Saved data entries:

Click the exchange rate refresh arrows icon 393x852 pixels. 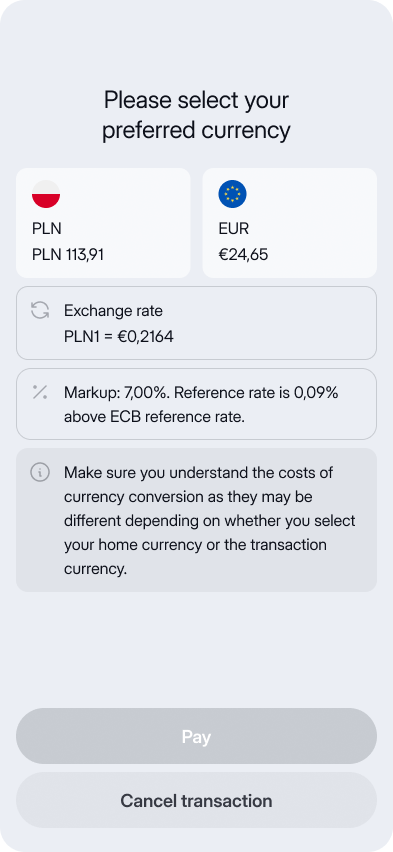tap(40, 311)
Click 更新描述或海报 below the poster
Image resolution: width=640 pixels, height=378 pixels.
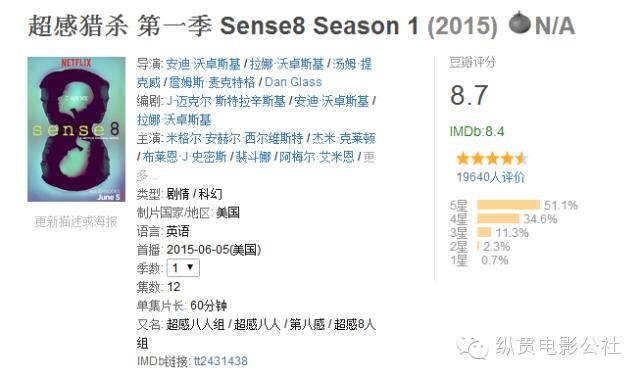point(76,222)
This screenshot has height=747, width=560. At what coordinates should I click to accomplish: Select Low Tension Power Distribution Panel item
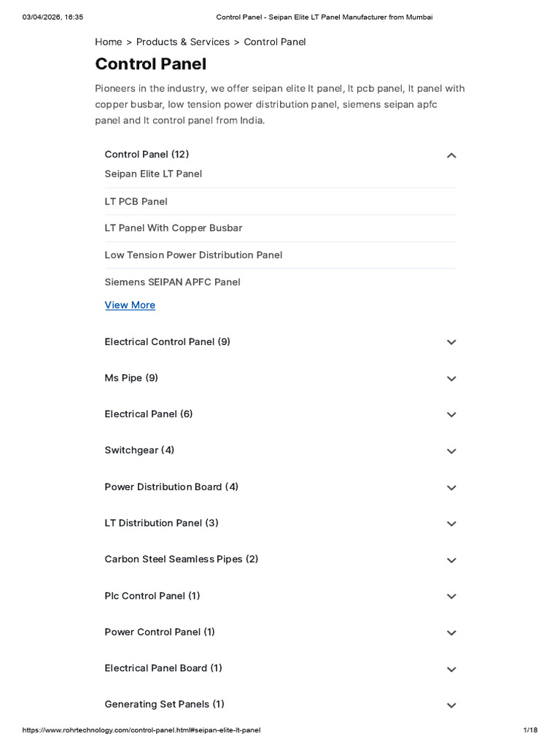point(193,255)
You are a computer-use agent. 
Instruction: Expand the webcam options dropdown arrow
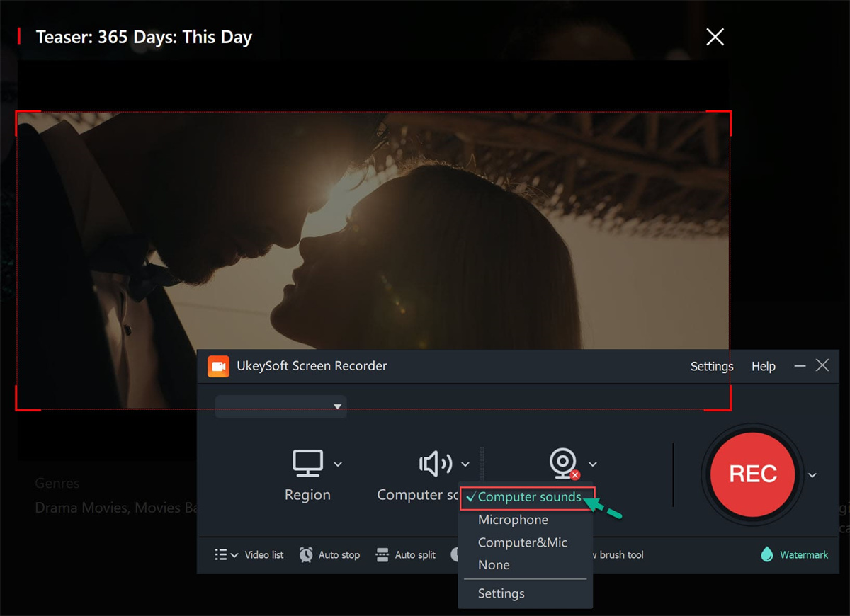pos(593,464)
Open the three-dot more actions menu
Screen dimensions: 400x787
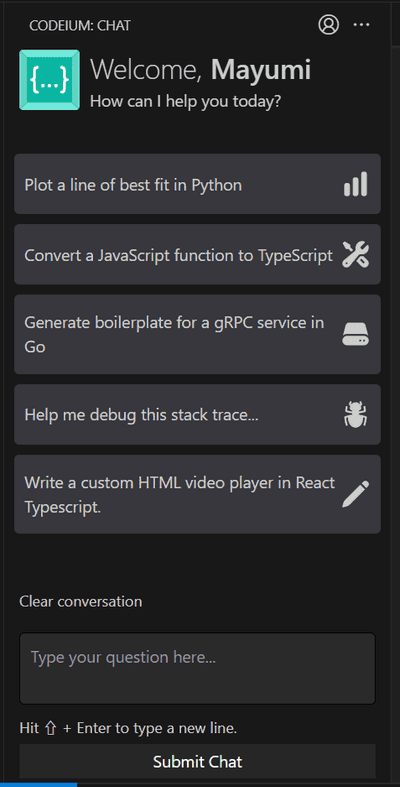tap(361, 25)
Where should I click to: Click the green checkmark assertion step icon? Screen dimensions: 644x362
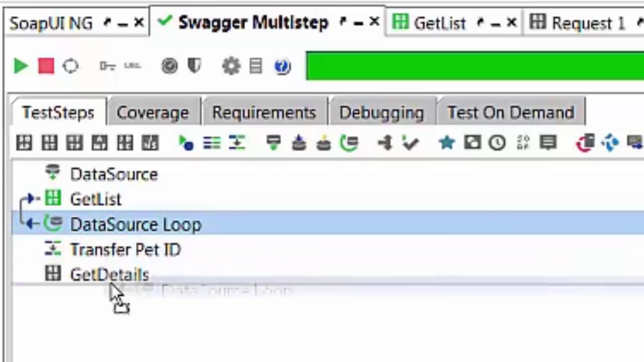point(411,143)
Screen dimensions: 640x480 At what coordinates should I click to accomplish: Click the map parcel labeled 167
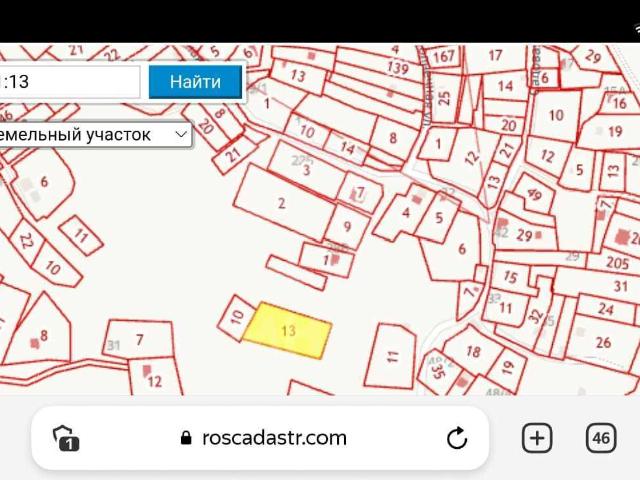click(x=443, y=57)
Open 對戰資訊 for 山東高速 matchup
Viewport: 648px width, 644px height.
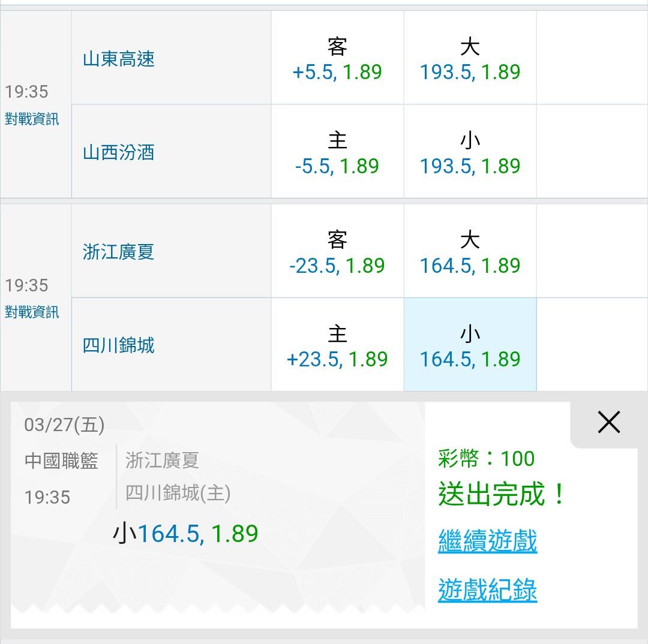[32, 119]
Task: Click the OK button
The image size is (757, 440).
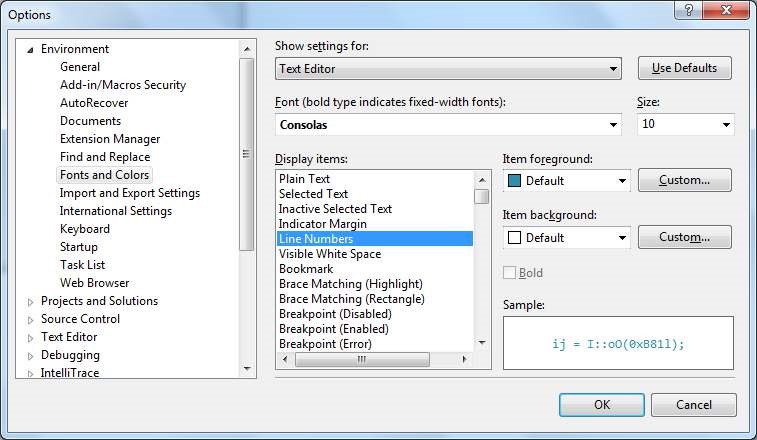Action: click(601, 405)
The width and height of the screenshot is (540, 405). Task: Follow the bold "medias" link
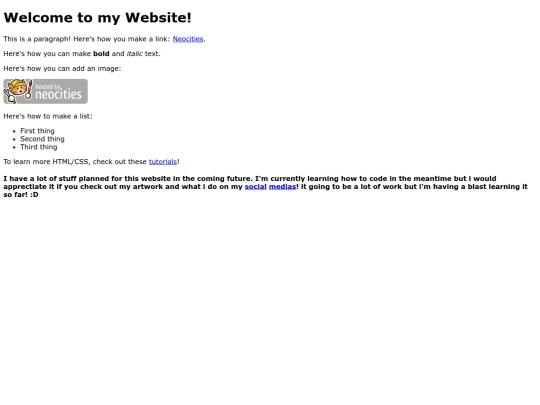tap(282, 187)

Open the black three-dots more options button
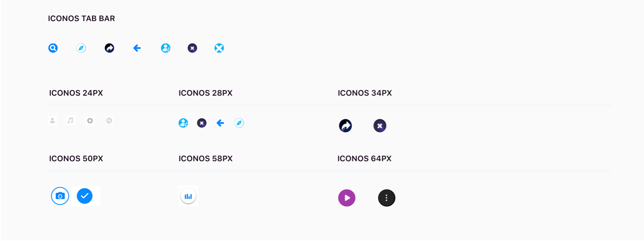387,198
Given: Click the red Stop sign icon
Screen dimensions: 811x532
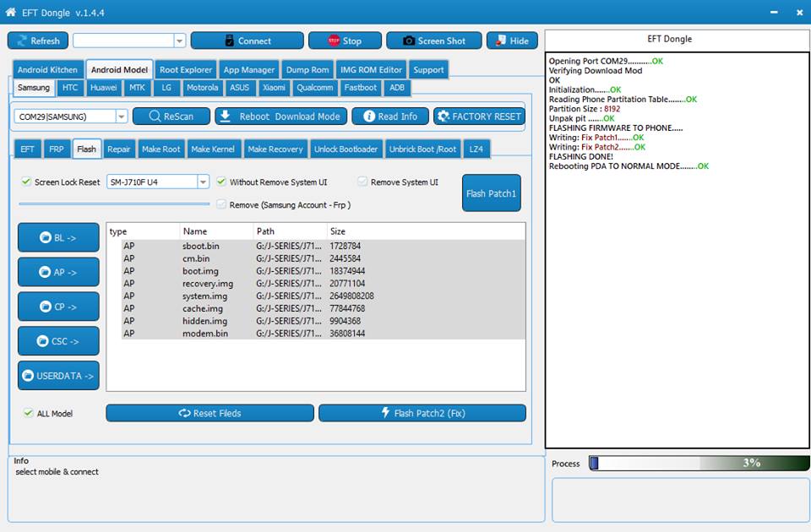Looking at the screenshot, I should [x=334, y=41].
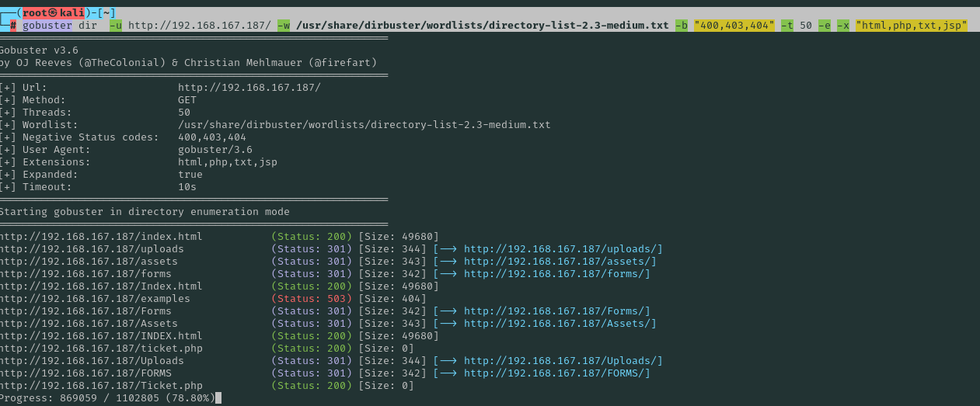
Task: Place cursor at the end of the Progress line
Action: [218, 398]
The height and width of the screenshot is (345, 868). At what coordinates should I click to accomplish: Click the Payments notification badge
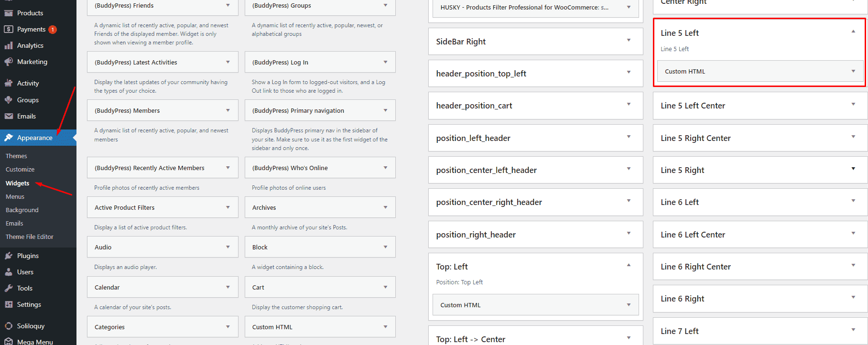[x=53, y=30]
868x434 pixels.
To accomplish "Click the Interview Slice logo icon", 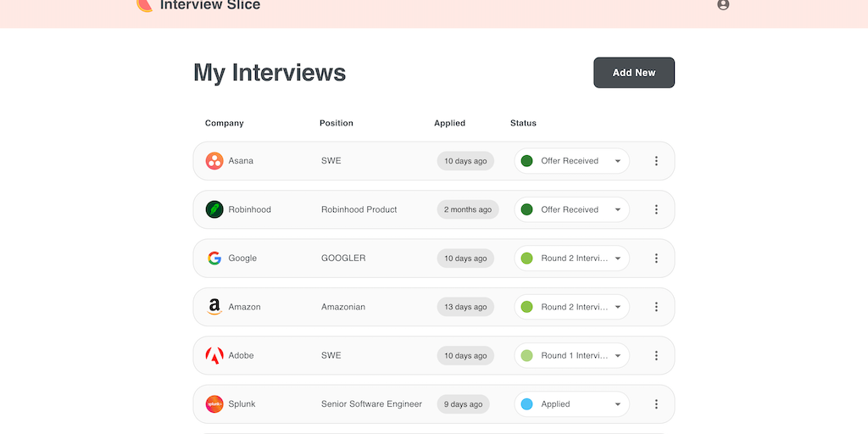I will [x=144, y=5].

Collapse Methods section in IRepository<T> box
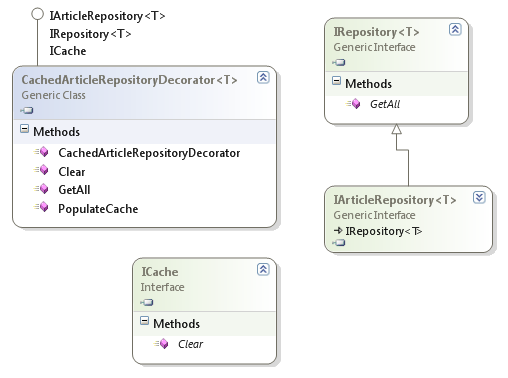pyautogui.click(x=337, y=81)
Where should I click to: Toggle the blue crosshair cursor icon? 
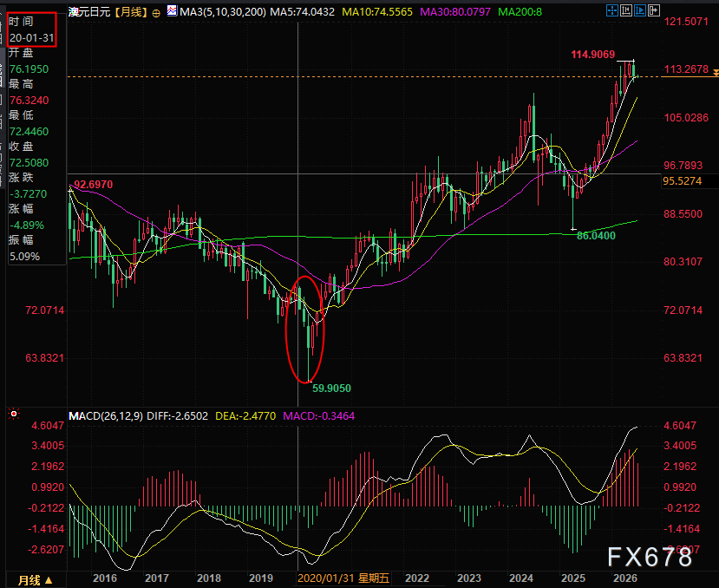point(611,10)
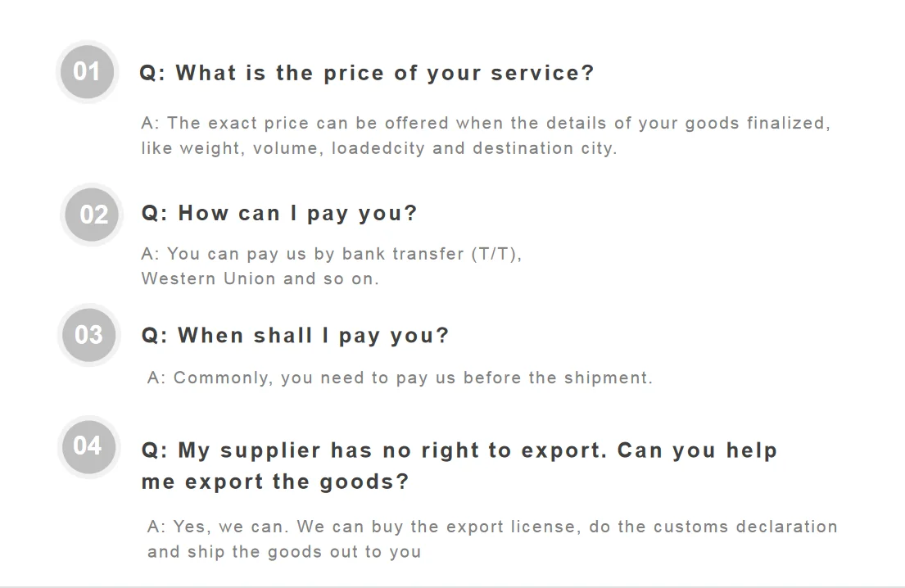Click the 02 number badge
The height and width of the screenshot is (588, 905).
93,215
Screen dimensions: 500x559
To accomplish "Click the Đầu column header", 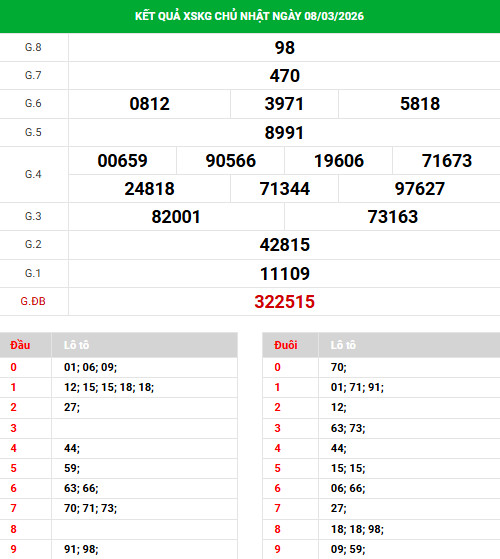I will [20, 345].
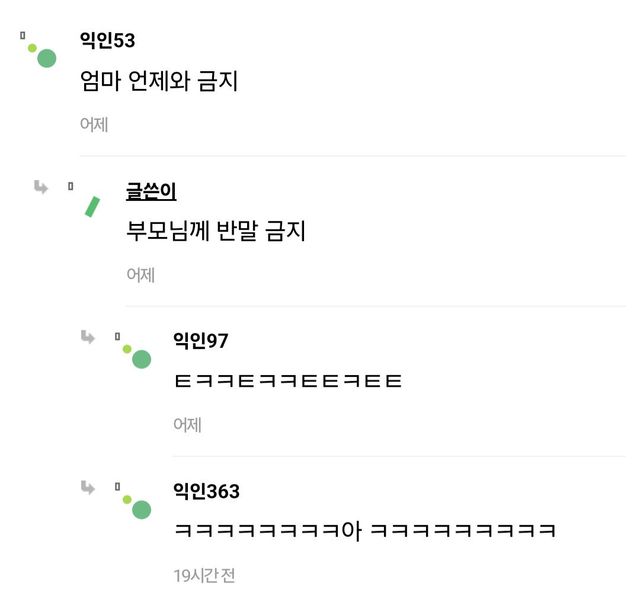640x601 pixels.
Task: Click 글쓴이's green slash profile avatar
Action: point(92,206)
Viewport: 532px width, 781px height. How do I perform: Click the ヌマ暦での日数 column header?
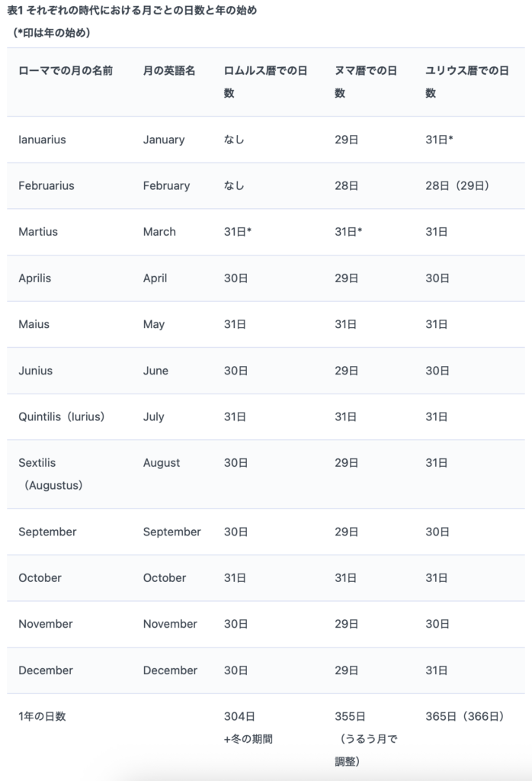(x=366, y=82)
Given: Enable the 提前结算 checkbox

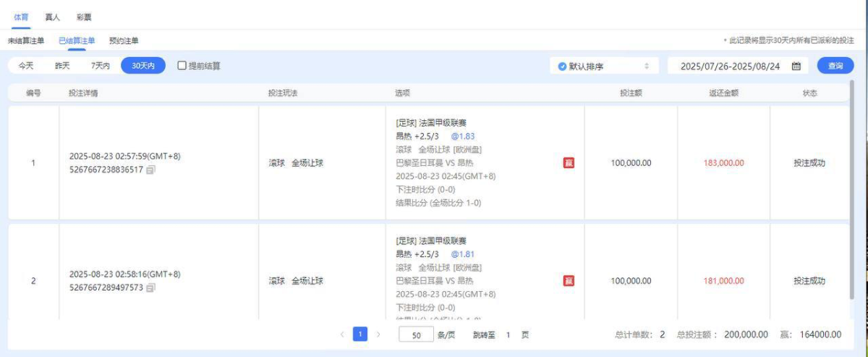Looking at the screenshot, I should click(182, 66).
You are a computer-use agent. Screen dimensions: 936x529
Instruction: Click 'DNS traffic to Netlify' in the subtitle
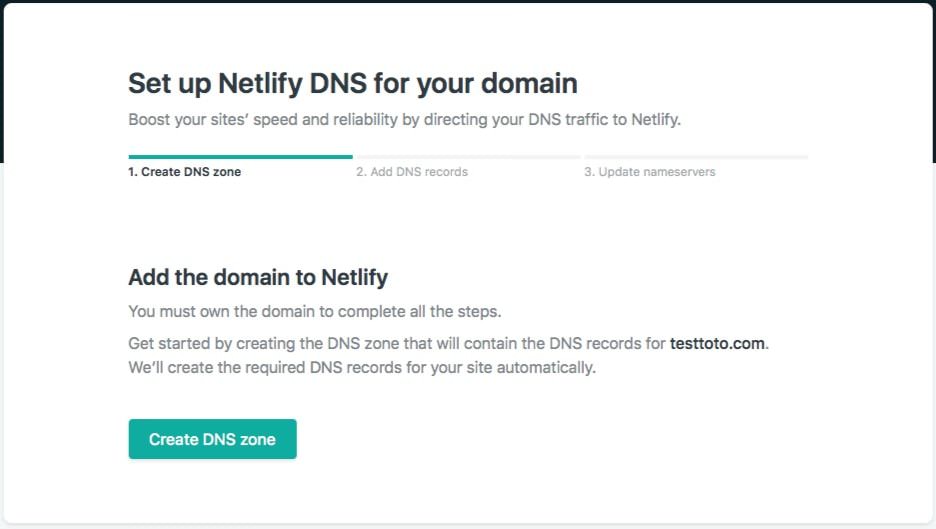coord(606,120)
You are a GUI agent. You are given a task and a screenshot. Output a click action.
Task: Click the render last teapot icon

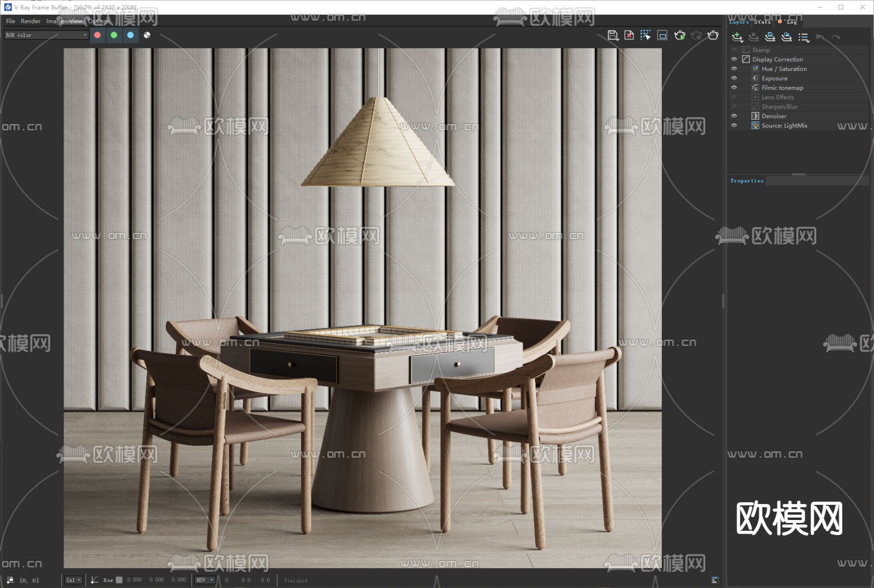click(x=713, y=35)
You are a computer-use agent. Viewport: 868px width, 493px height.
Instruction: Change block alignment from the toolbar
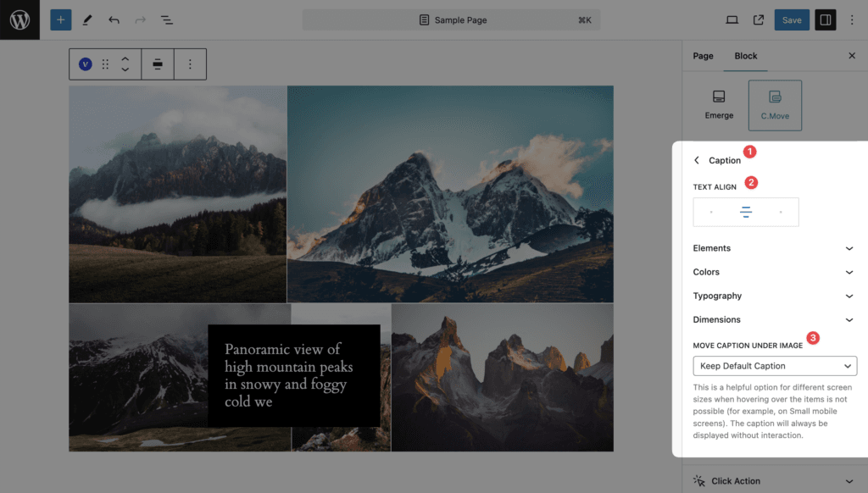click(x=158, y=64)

> **Task goal**: Where a line of the entries above holds the word "agent", return that line.

> **Result**:
You are a computer-use agent. 
You are a computer-use agent. Screen dimensions: 936x529
You are a GUI agent. You are given a task and a screenshot. Output a click action.
You are a computer-use agent. Viewport: 868px width, 493px height.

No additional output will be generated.